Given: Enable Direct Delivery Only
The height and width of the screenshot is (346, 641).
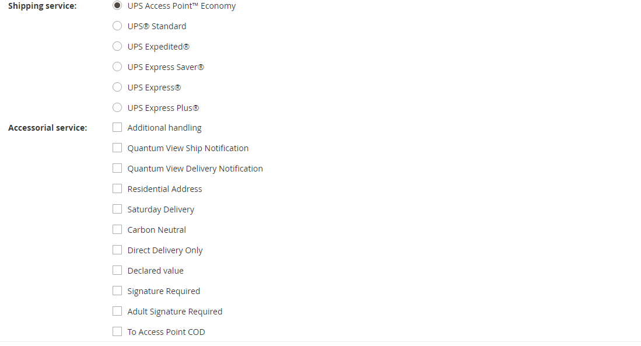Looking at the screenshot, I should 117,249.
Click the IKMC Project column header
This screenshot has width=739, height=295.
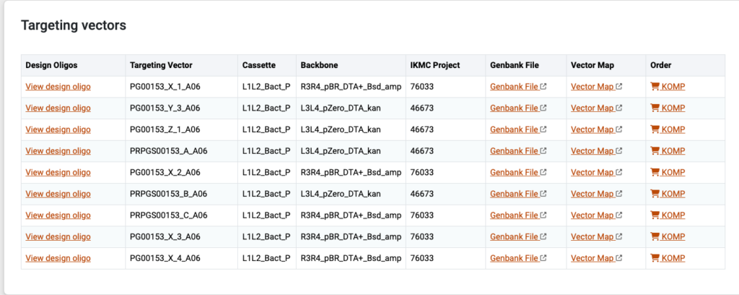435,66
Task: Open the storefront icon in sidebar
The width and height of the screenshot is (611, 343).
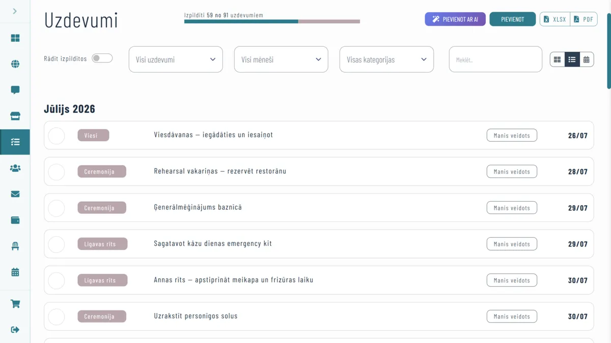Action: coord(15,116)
==
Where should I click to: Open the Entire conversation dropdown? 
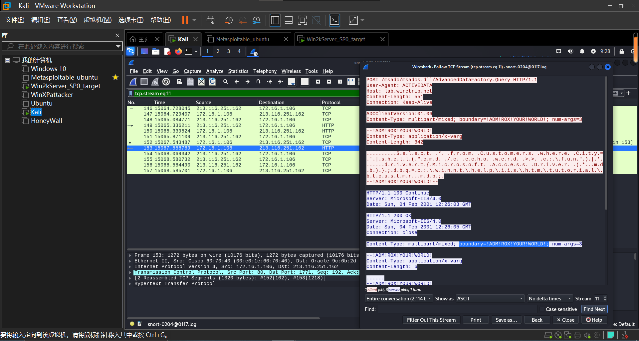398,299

▶ **What to produce**: Reproduce the records word for word, everything from the line containing "Click the IKMC Project column header" down to the line containing "Action: coord(15,116)", including both of those lines. Leave the pictures out of your answer.

▶ **The result**:
Click the IKMC Project column header
This screenshot has width=739, height=295.
435,66
Task: Open the storefront icon in sidebar
The width and height of the screenshot is (611, 343).
Action: coord(15,116)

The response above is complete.